● Texte fourni:
Les quinze membres ont pour le moment échoué à se mettre d’accord sur une réaction commune face au désastre humanitaire.
Il faudra encore attendre. Malgré les nombreuses alertes sur un risque imminent de famine dans la région éthiopienne du Tigré, les quinze membres du Conseil de sécurité de l’ONU ont pour le moment échoué à se mettre d’accord sur une réaction commune.
Sept mois après le début de l’opération militaire lancée par Addis-Abeba dans cette province accusée de rébellion, la situation humanitaire y est pourtant catastrophique. L’ONU estime que 91 % de la population du Tigré va avoir besoin d’aide alimentaire. Et selon le Bureau de la coordination des affaires humanitaires des Nations unies (OCHA), il s’agit de la situation la plus grave depuis la famine qui avait fait 250 000 victimes en Somalie il y a dix ans. « C’est la pire situation d’insécurité alimentaire que j’ai vue depuis des années », confirme Mark Lowcock, le patron de l’OCHA.
Au cours des derniers mois, le responsable onusien a envoyé quatre notes d’alerte au Conseil de sécurité, comme cela est fait « à chaque fois que nous pensons qu’un conflit pourrait amener à une situation d’insécurité alimentaire ou à la famine », explique-t-il. Les trois premières alertes avaient poussé les quinze membres à se réunir – à huis clos – mais la dernière, envoyée il y a deux semaines, n’a eu aucun effet.

● Série d'exercices:
• a. Recopiez le passage du texte sur le Tigré commençant par « Les quinze membres ont » et se poursuivant jusqu'à « une réaction commune. ».
• b. Reformulez sous forme de liste le paragraphe du texte sur le Tigré qui débute par « Sept mois après le début », en conservant ses faits essentiels.
• c. D'après le texte sur le Tigré, combien de notes d'alerte Mark Lowcock a-t-il adressées au Conseil de sécurité au cours des derniers mois ?
Les enregistrements n'interviennent en rien dans ce travail.

● Section des données:
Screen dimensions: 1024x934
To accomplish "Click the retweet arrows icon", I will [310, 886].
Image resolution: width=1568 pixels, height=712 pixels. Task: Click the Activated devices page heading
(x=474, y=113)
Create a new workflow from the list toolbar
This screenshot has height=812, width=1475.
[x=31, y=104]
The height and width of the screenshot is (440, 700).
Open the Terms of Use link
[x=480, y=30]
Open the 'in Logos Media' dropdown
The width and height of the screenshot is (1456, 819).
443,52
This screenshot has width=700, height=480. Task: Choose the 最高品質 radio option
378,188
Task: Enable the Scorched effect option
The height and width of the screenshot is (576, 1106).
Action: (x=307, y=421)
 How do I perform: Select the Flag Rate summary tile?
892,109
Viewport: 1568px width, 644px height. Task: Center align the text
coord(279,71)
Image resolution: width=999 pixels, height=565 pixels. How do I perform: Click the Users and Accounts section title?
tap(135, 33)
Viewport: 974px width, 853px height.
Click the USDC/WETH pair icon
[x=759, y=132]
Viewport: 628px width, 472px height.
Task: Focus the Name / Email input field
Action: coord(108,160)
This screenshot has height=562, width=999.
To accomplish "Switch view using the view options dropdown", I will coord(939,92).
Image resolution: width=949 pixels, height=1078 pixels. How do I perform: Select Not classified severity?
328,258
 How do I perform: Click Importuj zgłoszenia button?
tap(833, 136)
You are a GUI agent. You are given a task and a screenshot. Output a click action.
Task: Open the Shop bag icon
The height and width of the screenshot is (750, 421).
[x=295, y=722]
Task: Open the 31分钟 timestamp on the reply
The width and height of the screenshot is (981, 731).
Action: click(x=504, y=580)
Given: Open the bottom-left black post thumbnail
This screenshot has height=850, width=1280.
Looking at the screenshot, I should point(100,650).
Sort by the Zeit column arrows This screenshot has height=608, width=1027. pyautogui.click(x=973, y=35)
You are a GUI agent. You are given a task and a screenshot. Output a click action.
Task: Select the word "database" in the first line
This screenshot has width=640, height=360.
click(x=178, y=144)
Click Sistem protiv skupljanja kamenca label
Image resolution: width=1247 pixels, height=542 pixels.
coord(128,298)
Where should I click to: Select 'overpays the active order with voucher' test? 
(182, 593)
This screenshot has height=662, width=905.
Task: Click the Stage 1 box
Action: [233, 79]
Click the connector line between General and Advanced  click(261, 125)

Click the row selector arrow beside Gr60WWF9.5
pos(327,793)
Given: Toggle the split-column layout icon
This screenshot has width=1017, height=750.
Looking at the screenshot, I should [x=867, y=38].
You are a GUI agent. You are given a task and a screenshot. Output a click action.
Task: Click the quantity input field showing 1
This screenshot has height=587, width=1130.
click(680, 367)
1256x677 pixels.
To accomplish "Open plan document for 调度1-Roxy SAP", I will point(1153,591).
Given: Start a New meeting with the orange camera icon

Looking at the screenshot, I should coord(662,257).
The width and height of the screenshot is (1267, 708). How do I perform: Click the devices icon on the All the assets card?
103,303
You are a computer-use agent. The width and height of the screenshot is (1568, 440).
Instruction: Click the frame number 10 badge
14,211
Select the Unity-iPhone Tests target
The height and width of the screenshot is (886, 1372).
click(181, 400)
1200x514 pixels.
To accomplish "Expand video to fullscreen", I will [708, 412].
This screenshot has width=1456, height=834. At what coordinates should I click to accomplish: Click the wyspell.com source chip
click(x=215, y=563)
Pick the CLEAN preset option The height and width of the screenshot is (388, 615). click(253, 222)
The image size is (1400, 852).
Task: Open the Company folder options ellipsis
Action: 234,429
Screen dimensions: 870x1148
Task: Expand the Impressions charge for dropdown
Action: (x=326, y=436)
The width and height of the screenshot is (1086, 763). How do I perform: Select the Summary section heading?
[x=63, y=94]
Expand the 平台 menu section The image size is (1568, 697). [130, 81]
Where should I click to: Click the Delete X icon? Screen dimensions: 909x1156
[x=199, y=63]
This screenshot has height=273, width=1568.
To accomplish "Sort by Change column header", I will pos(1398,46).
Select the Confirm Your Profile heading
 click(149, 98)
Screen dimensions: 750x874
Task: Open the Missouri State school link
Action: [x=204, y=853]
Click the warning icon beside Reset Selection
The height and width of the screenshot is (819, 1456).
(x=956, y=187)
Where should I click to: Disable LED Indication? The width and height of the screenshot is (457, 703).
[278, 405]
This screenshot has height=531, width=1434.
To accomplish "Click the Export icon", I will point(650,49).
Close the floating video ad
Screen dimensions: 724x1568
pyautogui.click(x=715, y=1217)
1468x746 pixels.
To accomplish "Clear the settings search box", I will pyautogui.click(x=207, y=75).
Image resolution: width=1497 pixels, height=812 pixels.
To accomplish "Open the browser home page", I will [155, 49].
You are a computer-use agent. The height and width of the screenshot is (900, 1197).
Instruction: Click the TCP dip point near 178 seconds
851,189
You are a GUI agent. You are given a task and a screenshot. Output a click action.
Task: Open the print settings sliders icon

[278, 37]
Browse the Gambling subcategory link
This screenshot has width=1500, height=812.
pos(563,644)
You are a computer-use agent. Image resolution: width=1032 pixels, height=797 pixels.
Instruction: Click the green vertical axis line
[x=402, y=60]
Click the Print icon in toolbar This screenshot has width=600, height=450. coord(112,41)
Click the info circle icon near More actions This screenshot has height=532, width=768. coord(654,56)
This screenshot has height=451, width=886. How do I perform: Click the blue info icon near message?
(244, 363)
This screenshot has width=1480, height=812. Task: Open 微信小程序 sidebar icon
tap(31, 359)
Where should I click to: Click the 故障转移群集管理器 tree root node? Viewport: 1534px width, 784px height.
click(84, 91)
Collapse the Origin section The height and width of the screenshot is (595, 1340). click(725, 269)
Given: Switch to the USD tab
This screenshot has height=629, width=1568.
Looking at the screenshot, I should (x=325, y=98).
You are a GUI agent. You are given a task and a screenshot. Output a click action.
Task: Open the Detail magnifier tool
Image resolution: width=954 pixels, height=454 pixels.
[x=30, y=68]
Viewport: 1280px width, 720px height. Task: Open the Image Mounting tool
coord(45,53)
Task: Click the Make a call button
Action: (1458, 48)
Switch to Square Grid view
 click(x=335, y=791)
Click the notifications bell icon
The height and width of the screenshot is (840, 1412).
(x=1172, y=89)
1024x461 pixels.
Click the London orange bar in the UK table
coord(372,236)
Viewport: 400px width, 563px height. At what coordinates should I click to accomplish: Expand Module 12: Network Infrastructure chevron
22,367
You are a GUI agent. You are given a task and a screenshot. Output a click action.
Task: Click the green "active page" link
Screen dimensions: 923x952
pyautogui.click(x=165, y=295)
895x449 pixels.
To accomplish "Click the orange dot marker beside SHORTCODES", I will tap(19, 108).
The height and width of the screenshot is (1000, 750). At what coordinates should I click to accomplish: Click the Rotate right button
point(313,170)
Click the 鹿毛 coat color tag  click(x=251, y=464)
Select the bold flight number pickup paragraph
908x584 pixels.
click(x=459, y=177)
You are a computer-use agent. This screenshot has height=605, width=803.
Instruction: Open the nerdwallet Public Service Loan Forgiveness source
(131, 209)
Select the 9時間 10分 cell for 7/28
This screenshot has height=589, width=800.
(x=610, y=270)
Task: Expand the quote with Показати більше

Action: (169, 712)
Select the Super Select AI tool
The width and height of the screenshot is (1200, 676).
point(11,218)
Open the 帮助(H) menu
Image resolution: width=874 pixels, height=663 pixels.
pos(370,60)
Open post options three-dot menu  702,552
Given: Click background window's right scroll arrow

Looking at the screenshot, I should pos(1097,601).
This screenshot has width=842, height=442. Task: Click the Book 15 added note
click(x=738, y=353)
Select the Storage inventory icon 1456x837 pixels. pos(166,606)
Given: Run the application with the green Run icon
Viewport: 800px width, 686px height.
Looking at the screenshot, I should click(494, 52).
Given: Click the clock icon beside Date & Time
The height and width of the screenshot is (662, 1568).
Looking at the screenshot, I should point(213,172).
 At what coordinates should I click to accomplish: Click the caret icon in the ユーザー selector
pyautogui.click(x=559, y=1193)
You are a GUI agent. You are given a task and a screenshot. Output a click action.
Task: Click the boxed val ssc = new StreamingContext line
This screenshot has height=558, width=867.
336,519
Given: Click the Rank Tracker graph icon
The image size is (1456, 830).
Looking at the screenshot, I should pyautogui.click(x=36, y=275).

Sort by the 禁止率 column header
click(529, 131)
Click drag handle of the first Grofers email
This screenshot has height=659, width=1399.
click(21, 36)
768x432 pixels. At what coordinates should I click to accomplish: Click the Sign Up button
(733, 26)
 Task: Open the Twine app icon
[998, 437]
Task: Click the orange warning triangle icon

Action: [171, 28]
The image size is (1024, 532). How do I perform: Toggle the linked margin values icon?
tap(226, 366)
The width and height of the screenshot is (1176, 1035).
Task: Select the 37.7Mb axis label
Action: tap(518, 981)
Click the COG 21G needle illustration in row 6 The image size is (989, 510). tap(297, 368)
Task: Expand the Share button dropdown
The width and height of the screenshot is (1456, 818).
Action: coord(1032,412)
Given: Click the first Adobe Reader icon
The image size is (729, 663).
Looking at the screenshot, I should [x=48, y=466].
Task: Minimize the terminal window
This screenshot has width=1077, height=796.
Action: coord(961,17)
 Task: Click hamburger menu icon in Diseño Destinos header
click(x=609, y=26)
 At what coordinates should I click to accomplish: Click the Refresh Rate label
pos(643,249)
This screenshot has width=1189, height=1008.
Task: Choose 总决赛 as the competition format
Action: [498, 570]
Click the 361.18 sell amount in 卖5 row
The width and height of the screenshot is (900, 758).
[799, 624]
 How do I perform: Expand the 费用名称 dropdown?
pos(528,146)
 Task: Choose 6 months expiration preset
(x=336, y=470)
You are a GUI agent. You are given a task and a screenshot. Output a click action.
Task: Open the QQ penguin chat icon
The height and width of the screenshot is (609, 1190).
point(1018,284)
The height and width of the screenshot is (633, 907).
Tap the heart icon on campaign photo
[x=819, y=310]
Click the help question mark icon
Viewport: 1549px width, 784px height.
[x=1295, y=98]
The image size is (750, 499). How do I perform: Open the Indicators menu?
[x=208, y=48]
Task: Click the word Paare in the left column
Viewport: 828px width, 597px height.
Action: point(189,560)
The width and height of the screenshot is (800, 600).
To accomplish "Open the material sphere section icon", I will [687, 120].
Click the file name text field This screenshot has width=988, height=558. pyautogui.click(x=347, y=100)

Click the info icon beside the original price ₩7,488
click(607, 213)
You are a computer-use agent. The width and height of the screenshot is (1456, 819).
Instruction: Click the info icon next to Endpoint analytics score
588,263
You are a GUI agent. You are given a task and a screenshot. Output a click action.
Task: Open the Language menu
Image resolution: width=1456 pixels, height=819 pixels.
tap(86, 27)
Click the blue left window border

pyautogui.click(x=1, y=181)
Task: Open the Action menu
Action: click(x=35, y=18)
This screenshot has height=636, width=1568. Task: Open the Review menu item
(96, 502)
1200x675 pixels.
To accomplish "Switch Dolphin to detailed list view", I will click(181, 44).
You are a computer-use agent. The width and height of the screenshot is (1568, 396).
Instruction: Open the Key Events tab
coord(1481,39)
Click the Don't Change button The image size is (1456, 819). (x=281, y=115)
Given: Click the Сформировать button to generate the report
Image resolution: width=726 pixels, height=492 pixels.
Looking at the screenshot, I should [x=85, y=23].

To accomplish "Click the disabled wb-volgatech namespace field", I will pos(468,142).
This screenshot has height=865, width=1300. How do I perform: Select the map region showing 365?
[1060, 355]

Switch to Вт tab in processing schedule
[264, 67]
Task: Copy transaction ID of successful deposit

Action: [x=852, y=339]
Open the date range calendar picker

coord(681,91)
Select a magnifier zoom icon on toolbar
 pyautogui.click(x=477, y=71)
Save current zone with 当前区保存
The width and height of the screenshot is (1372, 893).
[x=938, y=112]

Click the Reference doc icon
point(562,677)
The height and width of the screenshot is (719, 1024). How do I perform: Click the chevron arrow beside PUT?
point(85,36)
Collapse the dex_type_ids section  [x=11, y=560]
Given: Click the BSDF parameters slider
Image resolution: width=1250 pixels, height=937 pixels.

● Réponses par exercice:
• a.
Les quinze membres ont pour le moment échoué à se mettre d’accord sur une réaction commune face au désastre humanitaire.
Il faudra encore attendre. Malgré les nombreuses alertes sur un risque imminent de famine dans la région éthiopienne du Tigré, les quinze membres du Conseil de sécurité de l’ONU ont pour le moment échoué à se mettre d’accord sur une réaction commune.

• b.
- Sept mois après le lancement par Addis-Abeba d'une opération militaire au Tigré, province accusée de rébellion, la situation humanitaire y est catastrophique.
- Selon l'ONU, 91 % de la population du Tigré va avoir besoin d'aide alimentaire.
- D'après l'OCHA, c'est la situation la plus grave depuis la famine qui avait fait 250 000 victimes en Somalie il y a dix ans.
- Mark Lowcock, patron de l'OCHA, parle de la pire situation d'insécurité alimentaire qu'il ait vue depuis des années.

• c. Quatre notes d'alerte.